Copy every one of the following lines word for word, with nothing changed.

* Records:
↓↓↓

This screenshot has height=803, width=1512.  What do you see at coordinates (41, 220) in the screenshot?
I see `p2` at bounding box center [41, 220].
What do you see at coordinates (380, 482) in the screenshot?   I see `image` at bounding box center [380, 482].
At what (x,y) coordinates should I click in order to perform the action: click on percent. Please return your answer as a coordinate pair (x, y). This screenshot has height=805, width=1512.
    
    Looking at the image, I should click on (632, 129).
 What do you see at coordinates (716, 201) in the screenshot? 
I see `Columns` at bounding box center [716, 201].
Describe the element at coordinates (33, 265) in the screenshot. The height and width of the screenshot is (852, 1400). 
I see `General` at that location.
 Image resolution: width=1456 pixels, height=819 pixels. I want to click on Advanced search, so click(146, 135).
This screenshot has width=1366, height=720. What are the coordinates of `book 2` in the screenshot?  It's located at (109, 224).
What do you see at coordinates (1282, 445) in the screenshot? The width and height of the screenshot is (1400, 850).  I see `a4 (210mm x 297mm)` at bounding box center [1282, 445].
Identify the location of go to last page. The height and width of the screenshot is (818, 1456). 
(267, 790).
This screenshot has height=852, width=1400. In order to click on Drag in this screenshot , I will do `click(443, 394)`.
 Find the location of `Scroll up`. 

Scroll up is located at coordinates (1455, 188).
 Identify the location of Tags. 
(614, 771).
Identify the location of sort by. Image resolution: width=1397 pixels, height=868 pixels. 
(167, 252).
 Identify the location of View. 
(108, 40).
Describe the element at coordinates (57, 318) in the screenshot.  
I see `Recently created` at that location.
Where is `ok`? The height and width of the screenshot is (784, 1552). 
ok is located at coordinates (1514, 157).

↑↑↑

* WORKED ANSWER:
This screenshot has height=803, width=1512.  What do you see at coordinates (41, 220) in the screenshot?
I see `p2` at bounding box center [41, 220].
What do you see at coordinates (380, 482) in the screenshot?   I see `image` at bounding box center [380, 482].
At what (x,y) coordinates should I click in order to perform the action: click on percent. Please return your answer as a coordinate pair (x, y). This screenshot has height=805, width=1512.
    
    Looking at the image, I should click on (632, 129).
 What do you see at coordinates (716, 201) in the screenshot? 
I see `Columns` at bounding box center [716, 201].
Describe the element at coordinates (33, 265) in the screenshot. The height and width of the screenshot is (852, 1400). 
I see `General` at that location.
 Image resolution: width=1456 pixels, height=819 pixels. I want to click on Advanced search, so click(146, 135).
This screenshot has width=1366, height=720. What are the coordinates of `book 2` in the screenshot?  It's located at (109, 224).
What do you see at coordinates (1282, 445) in the screenshot? The width and height of the screenshot is (1400, 850).  I see `a4 (210mm x 297mm)` at bounding box center [1282, 445].
Identify the location of go to last page. The height and width of the screenshot is (818, 1456). 
(267, 790).
This screenshot has height=852, width=1400. In order to click on Drag in this screenshot , I will do `click(443, 394)`.
 Find the location of `Scroll up`. 

Scroll up is located at coordinates (1455, 188).
 Identify the location of Tags. 
(614, 771).
Identify the location of sort by. Image resolution: width=1397 pixels, height=868 pixels. 
(167, 252).
 Identify the location of View. 
(108, 40).
Describe the element at coordinates (57, 318) in the screenshot.  
I see `Recently created` at that location.
Where is `ok`? The height and width of the screenshot is (784, 1552). 
ok is located at coordinates (1514, 157).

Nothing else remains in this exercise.